Unicode support

John Meacham john@repetae.net
Tue, 9 Oct 2001 14:59:09 -0700


On Tue, Oct 09, 2001 at 12:37:27PM +0200, Kent Karlsson wrote:
> > At 2001-10-09 02:58, Kent Karlsson wrote:
> > >In summary:
> > >    code position (=code point): a value between 0000 and 10FFFF.
> > Would this be a reasonable basis for Haskell's 'Char' type?
> 
> Yes.  It's essentially UTF-32, but without the fixation to 32-bit
> (21 bits suffice). UTF-32 (a.k.a. UCS-4 in 10646, yet to be limited
> to 10FFFF instead of 31(!) bits) is the datatype used in some
> implementations of C for wchar_t.  As I said in another e-mail,
> if one does not have high efficiency concerns, UTF-32 is a rather
> straighforward way of representing characters.
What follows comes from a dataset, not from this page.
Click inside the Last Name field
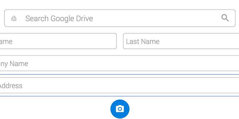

I think that perhaps space efficiency concerns are moot anyway since
Char's would probably be represented by possibly evaluated thunks anyway
which I can't imagine being smaller than a pointer in general so for
haskell the simplification of UTF-32 is most likely worth it. 
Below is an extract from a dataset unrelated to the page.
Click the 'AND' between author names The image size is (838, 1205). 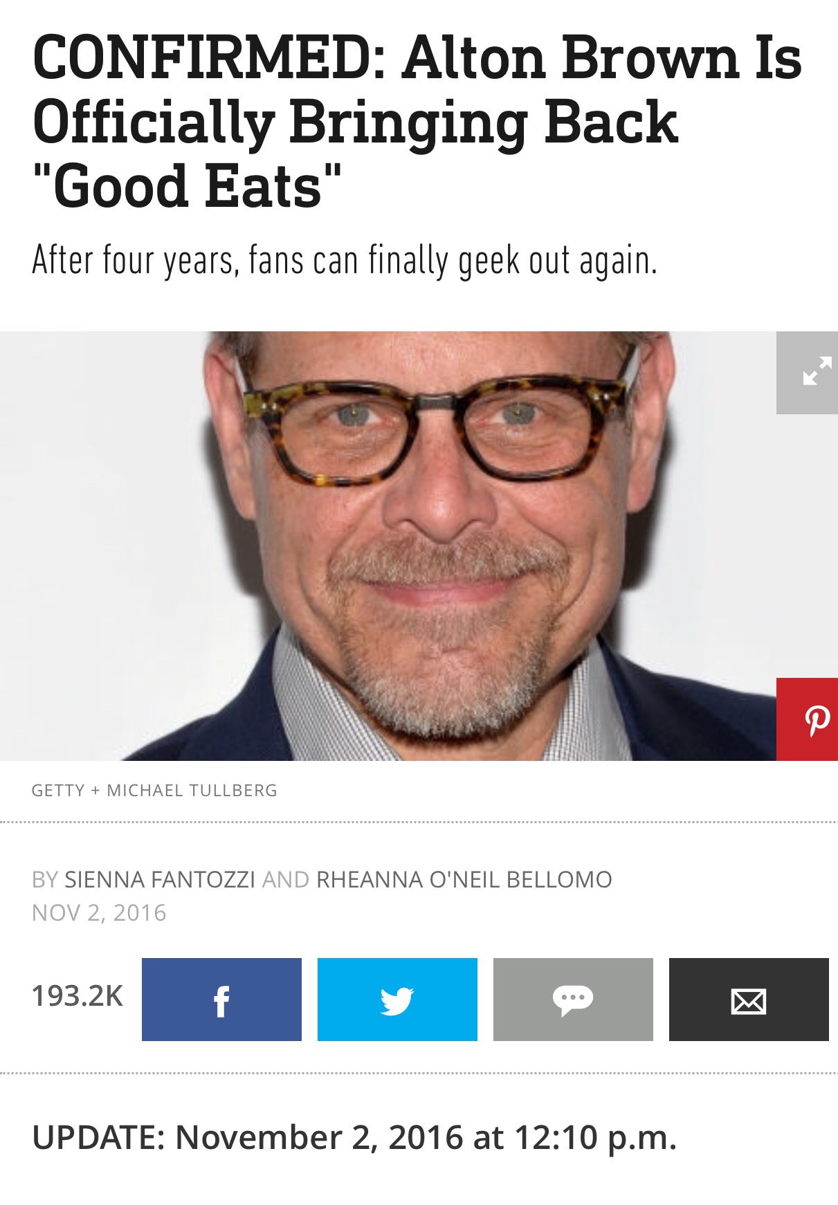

If space efficiency is a concern than I imagine people would want to use
mutable arrays of bytes or words anyway (perhaps mmap'ed from a file)
and not haskell lists of Chars.

> > At some point
> > perhaps there should be a 'Unicode' standard library for Haskell. For
> > instance:
> >
> > encodeUTF8 :: String -> [Word8];
> > decodeUTF8 :: [Word8] -> Maybe String;
> > encodeUTF16 :: String -> [Word16];
> > decodeUTF16 :: [Word16] -> Maybe String;
> >
> > data GeneralCategory = Letter_Uppercase | Letter_Lowercase | ...
> > getGeneralCategory :: Char -> Maybe GeneralCategory;
> 
> There is not really any "Maybe" just there.  Yet unallocated code
> positions have general category Cn (so do non-characters):
>       Cs Other, Surrogate
>       Co Other, Private Use
>       Cn Other, Not Assigned (yet)
> 
> > ...sorting & searching...
> >
> > ...canonicalisation...
> >
> > etc. Lots of work for someone.
> 
> Yes.  And it is lots of work (which is why I'm not volonteering
> to make a qick fix: there is no quick fix).

I think a cannonical way to get at iconvs ('man 3 iconv' for info.)
functionality in one of the standard librarys would be great. perhaps I
will have a go at it. even if the underlying platform does not have
iconv then some basic conversions (utf8, utf16, latin1, [Char]) could
easily be provided with the same API and minimal implementation effort.
	John

-- 
---------------------------------------------------------------------------
John Meacham - California Institute of Technology, Alum. - john@repetae.net
---------------------------------------------------------------------------